Tuttavia, O non è neanche il vero protagonista del romanzo, posto occupato invece dallo staff della comunicazione del Presidente, alle prese con una rielezione tutt'altro che facile. Un altro interessante aspetto dell'opera per i non addetti ai lavori. Ma certo gli occhi del lettore si spostano sul fantomatico (o meno, chi lo sa?) Obama. Che nel 2012 dovrà sfidare il temibilissimo repubblicano Tom Morrison. Un politico in ascesa, che ricorda un po’ McCain per il record militare, un po’ Romney per la moralità, ma anche, e forse soprattutto, l’emergente Marco Rubio. La Palin, che qui si chiama “Barracuda”, nonostante sia un idolo dei Tea Party, non la spunta e O se ne dispiace perché sa che sarebbe stato un avversario molto più debole.

E invece, gli tocca Morrison. E così O capisce che la retorica non è tutto in politica, che dalle finestre della Casa Bianca non è riuscito a capire cosa stesse succedendo all’America e che, oramai, è sempre più solo. Tra le righe, il vero simbolo del divorzio tra Obama e l’America, seppur la narrazione si fermi alla vigilia delle elezioni 2012, è il rapporto con un vecchio, ma giovane, collaboratore abbandonato.
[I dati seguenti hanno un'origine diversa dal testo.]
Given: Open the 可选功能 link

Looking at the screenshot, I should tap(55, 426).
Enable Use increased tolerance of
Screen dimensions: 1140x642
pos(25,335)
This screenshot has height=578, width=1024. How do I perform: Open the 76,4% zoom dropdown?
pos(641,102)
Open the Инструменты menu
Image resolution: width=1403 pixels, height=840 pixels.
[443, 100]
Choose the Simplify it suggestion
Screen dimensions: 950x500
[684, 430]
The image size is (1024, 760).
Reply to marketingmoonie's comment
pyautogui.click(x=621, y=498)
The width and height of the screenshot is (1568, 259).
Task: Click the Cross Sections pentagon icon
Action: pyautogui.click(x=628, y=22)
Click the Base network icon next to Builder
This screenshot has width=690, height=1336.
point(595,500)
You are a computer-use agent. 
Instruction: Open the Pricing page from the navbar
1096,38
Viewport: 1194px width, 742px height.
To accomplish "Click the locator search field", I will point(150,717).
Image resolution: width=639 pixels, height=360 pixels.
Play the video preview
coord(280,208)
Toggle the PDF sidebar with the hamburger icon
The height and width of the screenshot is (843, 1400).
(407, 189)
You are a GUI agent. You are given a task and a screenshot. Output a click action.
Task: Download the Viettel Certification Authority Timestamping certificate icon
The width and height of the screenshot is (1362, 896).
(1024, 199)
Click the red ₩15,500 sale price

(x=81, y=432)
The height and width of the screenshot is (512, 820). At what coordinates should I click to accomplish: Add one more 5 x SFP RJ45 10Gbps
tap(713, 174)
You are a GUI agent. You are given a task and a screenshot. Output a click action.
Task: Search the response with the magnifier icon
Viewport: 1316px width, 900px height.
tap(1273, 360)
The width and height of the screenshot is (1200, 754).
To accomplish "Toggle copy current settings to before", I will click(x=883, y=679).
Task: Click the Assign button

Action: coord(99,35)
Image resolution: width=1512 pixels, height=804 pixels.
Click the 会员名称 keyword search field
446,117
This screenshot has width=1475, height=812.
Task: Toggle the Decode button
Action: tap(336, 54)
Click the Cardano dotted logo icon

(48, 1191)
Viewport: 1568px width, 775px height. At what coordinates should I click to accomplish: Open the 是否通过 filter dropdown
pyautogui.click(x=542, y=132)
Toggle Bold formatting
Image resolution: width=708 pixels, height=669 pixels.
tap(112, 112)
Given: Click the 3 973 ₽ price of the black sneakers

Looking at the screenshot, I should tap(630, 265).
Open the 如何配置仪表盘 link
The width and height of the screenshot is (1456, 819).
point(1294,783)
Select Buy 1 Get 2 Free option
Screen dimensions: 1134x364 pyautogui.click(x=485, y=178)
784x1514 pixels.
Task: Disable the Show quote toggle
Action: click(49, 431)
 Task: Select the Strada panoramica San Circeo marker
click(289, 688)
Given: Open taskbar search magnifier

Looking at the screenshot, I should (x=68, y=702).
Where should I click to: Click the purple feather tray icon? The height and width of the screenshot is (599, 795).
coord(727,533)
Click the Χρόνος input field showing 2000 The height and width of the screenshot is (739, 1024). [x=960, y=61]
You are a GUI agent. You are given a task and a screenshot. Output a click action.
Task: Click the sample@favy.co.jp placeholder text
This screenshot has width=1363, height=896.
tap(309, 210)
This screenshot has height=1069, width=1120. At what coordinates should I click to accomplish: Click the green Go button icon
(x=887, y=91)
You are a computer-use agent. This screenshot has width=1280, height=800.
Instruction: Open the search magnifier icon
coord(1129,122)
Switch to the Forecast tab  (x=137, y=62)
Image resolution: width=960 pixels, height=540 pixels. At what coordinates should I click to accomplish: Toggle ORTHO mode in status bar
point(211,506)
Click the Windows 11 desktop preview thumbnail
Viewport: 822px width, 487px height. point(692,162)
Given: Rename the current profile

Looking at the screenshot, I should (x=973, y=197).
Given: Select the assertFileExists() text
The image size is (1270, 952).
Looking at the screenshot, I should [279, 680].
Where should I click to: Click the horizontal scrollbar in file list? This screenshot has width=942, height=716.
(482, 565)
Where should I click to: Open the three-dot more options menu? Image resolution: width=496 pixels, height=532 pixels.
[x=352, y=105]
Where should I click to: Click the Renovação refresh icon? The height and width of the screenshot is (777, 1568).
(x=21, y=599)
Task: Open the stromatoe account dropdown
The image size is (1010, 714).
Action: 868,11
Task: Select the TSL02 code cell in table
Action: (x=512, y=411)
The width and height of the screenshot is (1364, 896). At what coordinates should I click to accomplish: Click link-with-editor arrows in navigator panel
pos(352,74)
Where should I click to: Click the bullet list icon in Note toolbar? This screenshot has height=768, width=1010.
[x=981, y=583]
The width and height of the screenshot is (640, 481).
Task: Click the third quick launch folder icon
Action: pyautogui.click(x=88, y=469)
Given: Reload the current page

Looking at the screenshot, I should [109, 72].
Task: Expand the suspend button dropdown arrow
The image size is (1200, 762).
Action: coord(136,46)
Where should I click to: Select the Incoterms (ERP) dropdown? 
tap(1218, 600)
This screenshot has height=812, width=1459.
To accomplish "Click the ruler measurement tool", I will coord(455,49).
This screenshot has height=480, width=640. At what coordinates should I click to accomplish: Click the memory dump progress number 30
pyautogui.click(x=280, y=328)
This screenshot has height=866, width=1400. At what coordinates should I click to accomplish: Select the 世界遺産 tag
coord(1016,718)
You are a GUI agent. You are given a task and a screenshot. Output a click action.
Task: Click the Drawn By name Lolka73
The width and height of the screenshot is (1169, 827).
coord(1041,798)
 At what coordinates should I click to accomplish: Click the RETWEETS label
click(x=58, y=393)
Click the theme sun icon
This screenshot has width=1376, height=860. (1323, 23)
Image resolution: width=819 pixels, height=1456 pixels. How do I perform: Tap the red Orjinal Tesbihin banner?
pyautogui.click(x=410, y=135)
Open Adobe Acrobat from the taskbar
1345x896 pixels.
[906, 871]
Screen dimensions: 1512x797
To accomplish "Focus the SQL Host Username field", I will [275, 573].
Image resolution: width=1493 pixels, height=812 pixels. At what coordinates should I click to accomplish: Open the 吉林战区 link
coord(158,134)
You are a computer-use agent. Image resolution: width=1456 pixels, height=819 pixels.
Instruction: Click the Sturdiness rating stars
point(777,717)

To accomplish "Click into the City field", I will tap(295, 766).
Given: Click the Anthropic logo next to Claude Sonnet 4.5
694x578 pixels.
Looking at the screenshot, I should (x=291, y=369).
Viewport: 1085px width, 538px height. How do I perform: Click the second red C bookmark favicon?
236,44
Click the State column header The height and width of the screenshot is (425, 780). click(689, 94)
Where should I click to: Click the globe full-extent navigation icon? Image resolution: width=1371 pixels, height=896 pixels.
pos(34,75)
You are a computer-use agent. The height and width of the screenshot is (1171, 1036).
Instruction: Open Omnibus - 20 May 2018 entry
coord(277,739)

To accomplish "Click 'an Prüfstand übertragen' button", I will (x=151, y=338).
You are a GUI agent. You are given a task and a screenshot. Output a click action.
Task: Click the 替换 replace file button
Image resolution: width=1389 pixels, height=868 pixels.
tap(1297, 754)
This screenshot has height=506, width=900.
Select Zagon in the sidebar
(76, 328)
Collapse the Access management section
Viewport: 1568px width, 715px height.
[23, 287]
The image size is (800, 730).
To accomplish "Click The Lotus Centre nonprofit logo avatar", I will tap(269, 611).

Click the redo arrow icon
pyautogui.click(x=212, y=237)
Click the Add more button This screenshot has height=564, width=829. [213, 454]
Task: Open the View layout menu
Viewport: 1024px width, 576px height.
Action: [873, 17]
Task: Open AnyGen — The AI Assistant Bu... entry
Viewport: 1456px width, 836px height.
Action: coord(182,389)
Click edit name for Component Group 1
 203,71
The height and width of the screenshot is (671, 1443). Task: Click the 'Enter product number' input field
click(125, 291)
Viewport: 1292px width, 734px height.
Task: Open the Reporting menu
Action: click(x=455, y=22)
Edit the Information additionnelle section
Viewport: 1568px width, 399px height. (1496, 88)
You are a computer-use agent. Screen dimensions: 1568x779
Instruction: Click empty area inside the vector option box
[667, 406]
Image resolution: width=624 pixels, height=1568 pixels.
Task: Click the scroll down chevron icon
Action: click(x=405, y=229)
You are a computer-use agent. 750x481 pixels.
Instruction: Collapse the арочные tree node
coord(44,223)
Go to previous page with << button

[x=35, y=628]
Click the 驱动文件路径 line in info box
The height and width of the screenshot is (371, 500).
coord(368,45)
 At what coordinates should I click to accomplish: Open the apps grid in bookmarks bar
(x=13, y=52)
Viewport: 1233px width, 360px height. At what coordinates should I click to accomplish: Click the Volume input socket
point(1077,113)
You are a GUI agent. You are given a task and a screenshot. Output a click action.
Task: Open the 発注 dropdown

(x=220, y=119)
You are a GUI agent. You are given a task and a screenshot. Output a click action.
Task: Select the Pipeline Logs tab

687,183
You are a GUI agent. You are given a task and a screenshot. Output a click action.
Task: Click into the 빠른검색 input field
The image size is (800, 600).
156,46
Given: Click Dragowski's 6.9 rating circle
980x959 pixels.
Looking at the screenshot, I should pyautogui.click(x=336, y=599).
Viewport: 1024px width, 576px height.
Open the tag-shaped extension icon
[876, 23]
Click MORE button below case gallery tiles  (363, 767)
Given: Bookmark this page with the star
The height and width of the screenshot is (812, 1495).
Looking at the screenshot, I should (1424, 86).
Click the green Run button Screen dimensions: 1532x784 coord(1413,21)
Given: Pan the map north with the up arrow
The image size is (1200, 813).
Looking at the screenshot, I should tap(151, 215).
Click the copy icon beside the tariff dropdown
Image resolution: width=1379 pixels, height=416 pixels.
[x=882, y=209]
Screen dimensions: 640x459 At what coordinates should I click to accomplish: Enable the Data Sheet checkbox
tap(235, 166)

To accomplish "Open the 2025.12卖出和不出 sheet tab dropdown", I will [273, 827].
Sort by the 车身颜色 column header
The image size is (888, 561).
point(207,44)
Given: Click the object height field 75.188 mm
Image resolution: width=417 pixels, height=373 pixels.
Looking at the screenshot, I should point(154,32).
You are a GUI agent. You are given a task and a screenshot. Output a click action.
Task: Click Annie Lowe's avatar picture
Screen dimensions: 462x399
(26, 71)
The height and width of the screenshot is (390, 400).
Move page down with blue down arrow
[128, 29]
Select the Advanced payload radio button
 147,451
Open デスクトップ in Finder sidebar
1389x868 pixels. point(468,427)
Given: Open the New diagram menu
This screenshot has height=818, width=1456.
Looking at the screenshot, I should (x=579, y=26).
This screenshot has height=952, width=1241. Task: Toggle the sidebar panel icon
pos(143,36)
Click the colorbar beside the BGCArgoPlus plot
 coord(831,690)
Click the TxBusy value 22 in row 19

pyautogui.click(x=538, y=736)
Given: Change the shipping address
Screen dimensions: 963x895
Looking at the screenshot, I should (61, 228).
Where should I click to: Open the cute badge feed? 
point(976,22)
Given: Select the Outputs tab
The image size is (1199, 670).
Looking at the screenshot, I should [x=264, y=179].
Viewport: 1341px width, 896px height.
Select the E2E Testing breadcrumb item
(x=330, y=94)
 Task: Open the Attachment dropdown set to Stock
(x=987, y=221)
Quel Walter Lafontaine che O aveva scaricato nella sua scalata verso il potere e che ora, nonostante il presidente lo rivoglia nel suo staff, declina gentilmente tutte le sue offerte. Simbolo di un matrimonio oramai incartapecorito tra Barack e gli Stati Uniti, almeno stando all'Anonimo. Non a caso il libro si chiude con due parole sintomatiche: “discontented dreamers”, “sognatori delusi”. Nel 2012 i bambini americani, e pure i più grandicelli, non fanno più “O”.